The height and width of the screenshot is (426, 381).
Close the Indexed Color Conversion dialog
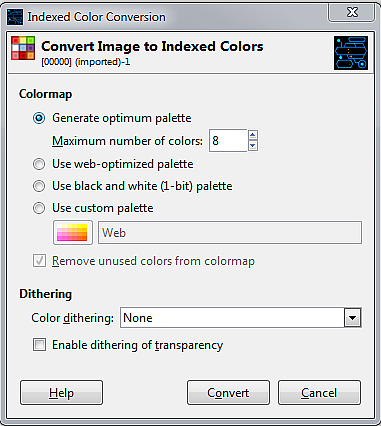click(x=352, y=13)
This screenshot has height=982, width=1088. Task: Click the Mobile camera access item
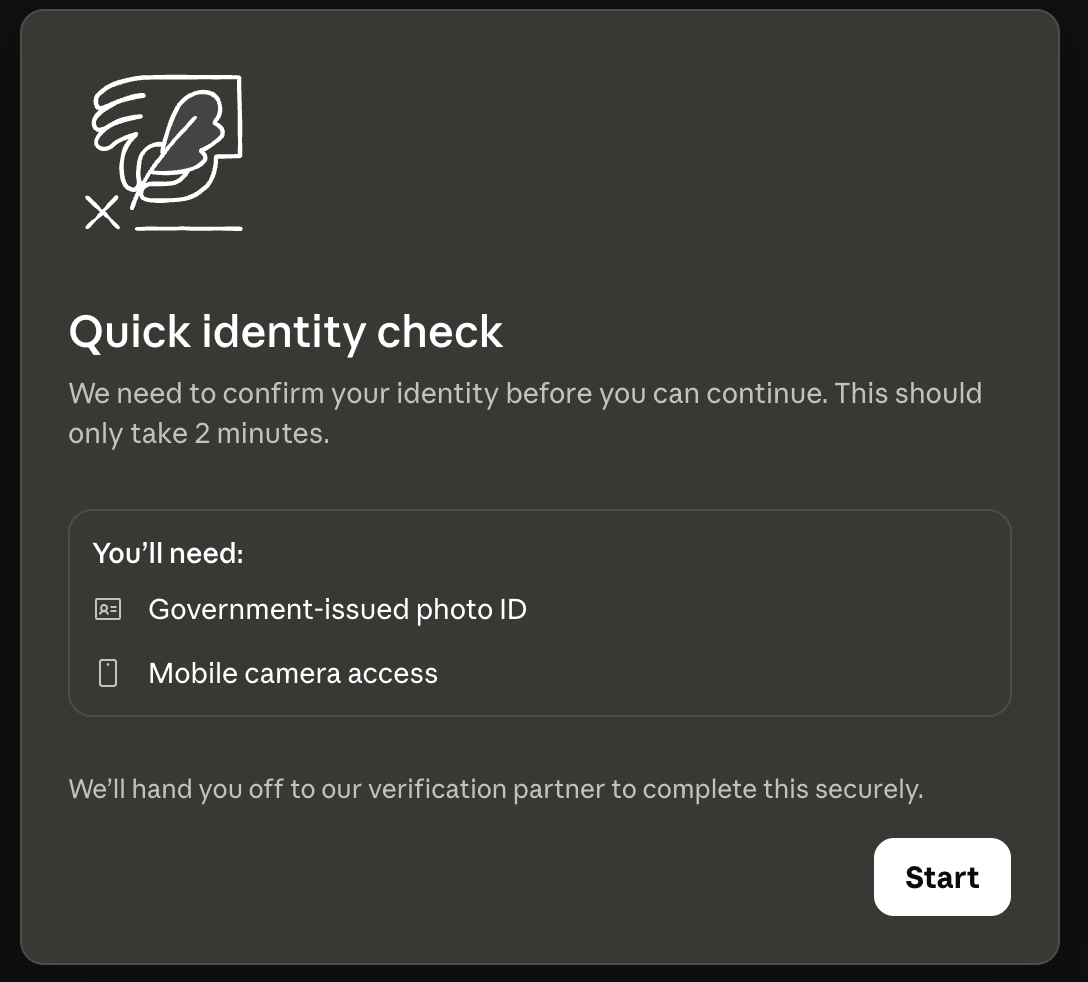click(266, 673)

________

[Exercise]: Rewrite all of the material above with every occurrence of "screenshot" changed to "image" and everything else left as it is. Leave the pictures out.

[Final result]:
The height and width of the image is (426, 381).
Close the Indexed Color Conversion dialog
click(x=352, y=13)
This image has height=982, width=1088. Task: Click the Mobile camera access item
click(266, 673)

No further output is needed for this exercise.